#### [Instructions to follow]
Your output should contain every record, unchanged.

Pixel coordinate grounding data
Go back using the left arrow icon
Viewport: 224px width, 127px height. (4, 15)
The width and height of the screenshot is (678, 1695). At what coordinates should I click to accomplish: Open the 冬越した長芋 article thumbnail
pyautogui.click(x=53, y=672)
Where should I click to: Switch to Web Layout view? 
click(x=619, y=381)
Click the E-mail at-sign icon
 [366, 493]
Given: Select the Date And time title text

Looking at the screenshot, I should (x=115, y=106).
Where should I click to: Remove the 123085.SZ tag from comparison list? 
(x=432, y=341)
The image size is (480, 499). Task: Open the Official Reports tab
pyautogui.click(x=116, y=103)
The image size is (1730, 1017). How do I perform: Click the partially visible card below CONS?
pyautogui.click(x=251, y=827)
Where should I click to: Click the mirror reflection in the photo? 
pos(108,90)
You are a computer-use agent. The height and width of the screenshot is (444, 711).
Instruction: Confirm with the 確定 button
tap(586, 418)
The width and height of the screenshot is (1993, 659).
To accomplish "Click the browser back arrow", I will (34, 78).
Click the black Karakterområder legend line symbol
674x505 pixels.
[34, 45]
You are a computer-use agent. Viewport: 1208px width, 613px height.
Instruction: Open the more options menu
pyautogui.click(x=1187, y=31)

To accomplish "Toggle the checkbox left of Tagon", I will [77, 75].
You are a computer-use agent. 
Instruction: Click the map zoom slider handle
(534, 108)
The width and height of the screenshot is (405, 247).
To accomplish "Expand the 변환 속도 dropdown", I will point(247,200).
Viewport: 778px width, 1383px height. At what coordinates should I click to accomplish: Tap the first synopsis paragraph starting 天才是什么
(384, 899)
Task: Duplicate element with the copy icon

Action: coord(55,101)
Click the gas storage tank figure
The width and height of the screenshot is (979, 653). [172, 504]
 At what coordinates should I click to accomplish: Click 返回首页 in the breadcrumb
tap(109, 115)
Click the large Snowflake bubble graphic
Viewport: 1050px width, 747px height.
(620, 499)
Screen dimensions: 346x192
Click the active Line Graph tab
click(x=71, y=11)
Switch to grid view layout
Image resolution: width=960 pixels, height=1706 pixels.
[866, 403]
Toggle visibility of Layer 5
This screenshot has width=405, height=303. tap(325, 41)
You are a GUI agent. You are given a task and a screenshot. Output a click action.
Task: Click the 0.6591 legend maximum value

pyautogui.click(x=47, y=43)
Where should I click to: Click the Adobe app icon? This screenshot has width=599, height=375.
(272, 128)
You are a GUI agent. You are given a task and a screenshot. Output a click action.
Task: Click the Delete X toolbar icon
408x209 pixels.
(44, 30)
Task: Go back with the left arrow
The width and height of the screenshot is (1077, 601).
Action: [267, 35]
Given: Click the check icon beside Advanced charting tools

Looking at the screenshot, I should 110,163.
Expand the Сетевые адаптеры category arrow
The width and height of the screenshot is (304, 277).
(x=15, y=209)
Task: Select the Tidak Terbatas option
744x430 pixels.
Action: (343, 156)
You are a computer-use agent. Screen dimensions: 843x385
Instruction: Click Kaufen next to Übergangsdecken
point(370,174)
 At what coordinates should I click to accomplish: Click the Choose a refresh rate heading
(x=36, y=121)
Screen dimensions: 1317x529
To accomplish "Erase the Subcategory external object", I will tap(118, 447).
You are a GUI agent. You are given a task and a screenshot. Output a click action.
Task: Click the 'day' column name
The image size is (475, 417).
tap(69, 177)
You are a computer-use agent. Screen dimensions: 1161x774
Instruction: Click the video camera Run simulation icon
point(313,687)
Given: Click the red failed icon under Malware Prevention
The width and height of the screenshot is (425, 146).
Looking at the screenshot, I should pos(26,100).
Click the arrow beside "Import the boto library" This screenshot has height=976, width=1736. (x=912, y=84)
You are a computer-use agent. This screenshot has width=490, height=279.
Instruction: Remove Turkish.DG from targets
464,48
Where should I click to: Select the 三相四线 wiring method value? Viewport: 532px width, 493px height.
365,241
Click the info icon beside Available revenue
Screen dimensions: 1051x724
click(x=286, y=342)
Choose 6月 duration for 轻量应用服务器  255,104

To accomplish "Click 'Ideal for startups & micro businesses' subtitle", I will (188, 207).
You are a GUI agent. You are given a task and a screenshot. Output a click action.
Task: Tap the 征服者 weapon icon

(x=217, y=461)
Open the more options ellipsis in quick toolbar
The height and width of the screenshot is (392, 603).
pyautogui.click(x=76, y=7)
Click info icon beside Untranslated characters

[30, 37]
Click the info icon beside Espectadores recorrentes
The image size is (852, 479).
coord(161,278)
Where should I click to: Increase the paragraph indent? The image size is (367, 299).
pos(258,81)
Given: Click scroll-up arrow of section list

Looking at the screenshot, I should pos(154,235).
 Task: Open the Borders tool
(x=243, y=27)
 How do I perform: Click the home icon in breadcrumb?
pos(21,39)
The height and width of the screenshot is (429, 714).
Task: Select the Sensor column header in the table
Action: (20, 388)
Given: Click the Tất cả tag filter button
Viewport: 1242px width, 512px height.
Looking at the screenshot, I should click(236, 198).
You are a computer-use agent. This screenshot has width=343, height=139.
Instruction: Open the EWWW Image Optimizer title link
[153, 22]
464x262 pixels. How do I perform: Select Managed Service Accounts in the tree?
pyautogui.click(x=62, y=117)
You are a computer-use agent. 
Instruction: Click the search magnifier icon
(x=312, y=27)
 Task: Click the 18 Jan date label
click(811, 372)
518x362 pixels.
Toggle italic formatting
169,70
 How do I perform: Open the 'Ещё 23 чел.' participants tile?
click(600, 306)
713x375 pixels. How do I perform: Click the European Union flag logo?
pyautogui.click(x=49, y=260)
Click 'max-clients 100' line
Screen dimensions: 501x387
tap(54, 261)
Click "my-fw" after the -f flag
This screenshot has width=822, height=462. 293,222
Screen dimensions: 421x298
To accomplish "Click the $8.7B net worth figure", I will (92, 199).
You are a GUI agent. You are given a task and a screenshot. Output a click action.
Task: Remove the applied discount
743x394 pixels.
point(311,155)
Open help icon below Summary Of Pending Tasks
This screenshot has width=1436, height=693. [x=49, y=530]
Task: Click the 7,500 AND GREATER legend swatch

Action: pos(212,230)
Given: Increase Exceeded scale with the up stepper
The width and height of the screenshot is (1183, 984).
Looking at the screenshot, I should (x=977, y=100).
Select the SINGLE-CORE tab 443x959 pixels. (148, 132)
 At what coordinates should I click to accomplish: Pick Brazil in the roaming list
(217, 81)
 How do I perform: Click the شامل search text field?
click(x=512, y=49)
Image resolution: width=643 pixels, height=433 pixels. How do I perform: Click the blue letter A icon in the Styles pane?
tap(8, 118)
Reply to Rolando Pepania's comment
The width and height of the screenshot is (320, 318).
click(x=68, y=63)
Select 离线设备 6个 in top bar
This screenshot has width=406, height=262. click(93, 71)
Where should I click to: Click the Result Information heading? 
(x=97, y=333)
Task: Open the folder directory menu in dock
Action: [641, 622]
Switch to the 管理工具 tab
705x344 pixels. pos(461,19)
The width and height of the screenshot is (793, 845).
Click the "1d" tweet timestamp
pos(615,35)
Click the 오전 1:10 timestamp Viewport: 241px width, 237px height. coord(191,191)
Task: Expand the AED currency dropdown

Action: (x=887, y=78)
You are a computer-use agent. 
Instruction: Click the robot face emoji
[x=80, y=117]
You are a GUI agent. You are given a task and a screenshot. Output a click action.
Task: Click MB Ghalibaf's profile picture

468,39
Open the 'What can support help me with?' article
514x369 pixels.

#### [Solution]
Go back using the left arrow icon
Viewport: 224px width, 127px height. (4, 15)
The width and height of the screenshot is (678, 1695). At what coordinates should I click to accomplish: Open the 冬越した長芋 article thumbnail
pyautogui.click(x=53, y=672)
Where should I click to: Switch to Web Layout view? 
click(x=619, y=381)
Click the E-mail at-sign icon
 [366, 493]
Given: Select the Date And time title text

Looking at the screenshot, I should (x=115, y=106).
Where should I click to: Remove the 123085.SZ tag from comparison list? 
(x=432, y=341)
The image size is (480, 499). Task: Open the Official Reports tab
pyautogui.click(x=116, y=103)
The image size is (1730, 1017). How do I perform: Click the partially visible card below CONS?
pyautogui.click(x=251, y=827)
Where should I click to: Click the mirror reflection in the photo? 
pos(108,90)
You are a computer-use agent. The height and width of the screenshot is (444, 711).
Instruction: Confirm with the 確定 button
tap(586, 418)
The width and height of the screenshot is (1993, 659).
To accomplish "Click the browser back arrow", I will (34, 78).
Click the black Karakterområder legend line symbol
674x505 pixels.
[34, 45]
You are a computer-use agent. Viewport: 1208px width, 613px height.
Instruction: Open the more options menu
pyautogui.click(x=1187, y=31)

To accomplish "Toggle the checkbox left of Tagon", I will [77, 75].
You are a computer-use agent. 
Instruction: Click the map zoom slider handle
(534, 108)
The width and height of the screenshot is (405, 247).
To accomplish "Expand the 변환 속도 dropdown", I will point(247,200).
Viewport: 778px width, 1383px height. At what coordinates should I click to accomplish: Tap the first synopsis paragraph starting 天才是什么
(384, 899)
Task: Duplicate element with the copy icon

Action: coord(55,101)
Click the gas storage tank figure
The width and height of the screenshot is (979, 653). [172, 504]
 At what coordinates should I click to accomplish: Click 返回首页 in the breadcrumb
tap(109, 115)
Click the large Snowflake bubble graphic
Viewport: 1050px width, 747px height.
(620, 499)
Screen dimensions: 346x192
Click the active Line Graph tab
click(x=71, y=11)
Switch to grid view layout
Image resolution: width=960 pixels, height=1706 pixels.
[866, 403]
Toggle visibility of Layer 5
This screenshot has width=405, height=303. tap(325, 41)
You are a GUI agent. You are given a task and a screenshot. Output a click action.
Task: Click the 0.6591 legend maximum value

pyautogui.click(x=47, y=43)
Where should I click to: Click the Adobe app icon? This screenshot has width=599, height=375.
(272, 128)
You are a GUI agent. You are given a task and a screenshot. Output a click action.
Task: Click the Delete X toolbar icon
408x209 pixels.
(44, 30)
Task: Go back with the left arrow
The width and height of the screenshot is (1077, 601).
Action: [267, 35]
Given: Click the check icon beside Advanced charting tools

Looking at the screenshot, I should 110,163.
Expand the Сетевые адаптеры category arrow
The width and height of the screenshot is (304, 277).
(x=15, y=209)
Task: Select the Tidak Terbatas option
744x430 pixels.
Action: (343, 156)
You are a computer-use agent. Screen dimensions: 843x385
Instruction: Click Kaufen next to Übergangsdecken
point(370,174)
 At what coordinates should I click to accomplish: Click the Choose a refresh rate heading
(x=36, y=121)
Screen dimensions: 1317x529
To accomplish "Erase the Subcategory external object", I will tap(118, 447).
You are a GUI agent. You are given a task and a screenshot. Output a click action.
Task: Click the 'day' column name
The image size is (475, 417).
tap(69, 177)
You are a computer-use agent. Screen dimensions: 1161x774
Instruction: Click the video camera Run simulation icon
point(313,687)
Given: Click the red failed icon under Malware Prevention
The width and height of the screenshot is (425, 146).
Looking at the screenshot, I should pos(26,100).
Click the arrow beside "Import the boto library" This screenshot has height=976, width=1736. (x=912, y=84)
You are a computer-use agent. This screenshot has width=490, height=279.
Instruction: Remove Turkish.DG from targets
464,48
Where should I click to: Select the 三相四线 wiring method value? Viewport: 532px width, 493px height.
365,241
Click the info icon beside Available revenue
Screen dimensions: 1051x724
click(x=286, y=342)
Choose 6月 duration for 轻量应用服务器  255,104

To accomplish "Click 'Ideal for startups & micro businesses' subtitle", I will (188, 207).
You are a GUI agent. You are given a task and a screenshot. Output a click action.
Task: Tap the 征服者 weapon icon

(x=217, y=461)
Open the more options ellipsis in quick toolbar
The height and width of the screenshot is (392, 603).
pyautogui.click(x=76, y=7)
Click info icon beside Untranslated characters

[30, 37]
Click the info icon beside Espectadores recorrentes
The image size is (852, 479).
coord(161,278)
Where should I click to: Increase the paragraph indent? The image size is (367, 299).
pos(258,81)
Given: Click scroll-up arrow of section list

Looking at the screenshot, I should pos(154,235).
 Task: Open the Borders tool
(x=243, y=27)
 How do I perform: Click the home icon in breadcrumb?
pos(21,39)
The height and width of the screenshot is (429, 714).
Task: Select the Sensor column header in the table
Action: (20, 388)
Given: Click the Tất cả tag filter button
Viewport: 1242px width, 512px height.
Looking at the screenshot, I should click(236, 198).
You are a computer-use agent. This screenshot has width=343, height=139.
Instruction: Open the EWWW Image Optimizer title link
[153, 22]
464x262 pixels. How do I perform: Select Managed Service Accounts in the tree?
pyautogui.click(x=62, y=117)
You are a computer-use agent. 
Instruction: Click the search magnifier icon
(x=312, y=27)
 Task: Click the 18 Jan date label
click(811, 372)
518x362 pixels.
Toggle italic formatting
169,70
 How do I perform: Open the 'Ещё 23 чел.' participants tile?
click(600, 306)
713x375 pixels. How do I perform: Click the European Union flag logo?
pyautogui.click(x=49, y=260)
Click 'max-clients 100' line
Screen dimensions: 501x387
tap(54, 261)
Click "my-fw" after the -f flag
This screenshot has width=822, height=462. 293,222
Screen dimensions: 421x298
To accomplish "Click the $8.7B net worth figure", I will (92, 199).
You are a GUI agent. You are given a task and a screenshot. Output a click action.
Task: Remove the applied discount
743x394 pixels.
point(311,155)
Open help icon below Summary Of Pending Tasks
This screenshot has width=1436, height=693. [x=49, y=530]
Task: Click the 7,500 AND GREATER legend swatch

Action: pos(212,230)
Given: Increase Exceeded scale with the up stepper
The width and height of the screenshot is (1183, 984).
Looking at the screenshot, I should (x=977, y=100).
Select the SINGLE-CORE tab 443x959 pixels. (148, 132)
 At what coordinates should I click to accomplish: Pick Brazil in the roaming list
(217, 81)
 How do I perform: Click the شامل search text field?
click(x=512, y=49)
Image resolution: width=643 pixels, height=433 pixels. How do I perform: Click the blue letter A icon in the Styles pane?
tap(8, 118)
Reply to Rolando Pepania's comment
The width and height of the screenshot is (320, 318).
click(x=68, y=63)
Select 离线设备 6个 in top bar
This screenshot has width=406, height=262. click(93, 71)
Where should I click to: Click the Result Information heading? 
(x=97, y=333)
Task: Open the folder directory menu in dock
Action: [641, 622]
Switch to the 管理工具 tab
705x344 pixels. pos(461,19)
The width and height of the screenshot is (793, 845).
Click the "1d" tweet timestamp
pos(615,35)
Click the 오전 1:10 timestamp Viewport: 241px width, 237px height. coord(191,191)
Task: Expand the AED currency dropdown

Action: (x=887, y=78)
You are a computer-use agent. 
Instruction: Click the robot face emoji
[x=80, y=117]
You are a GUI agent. You are given a task and a screenshot. Output a click action.
Task: Click MB Ghalibaf's profile picture

468,39
Open the 'What can support help me with?' article
514x369 pixels.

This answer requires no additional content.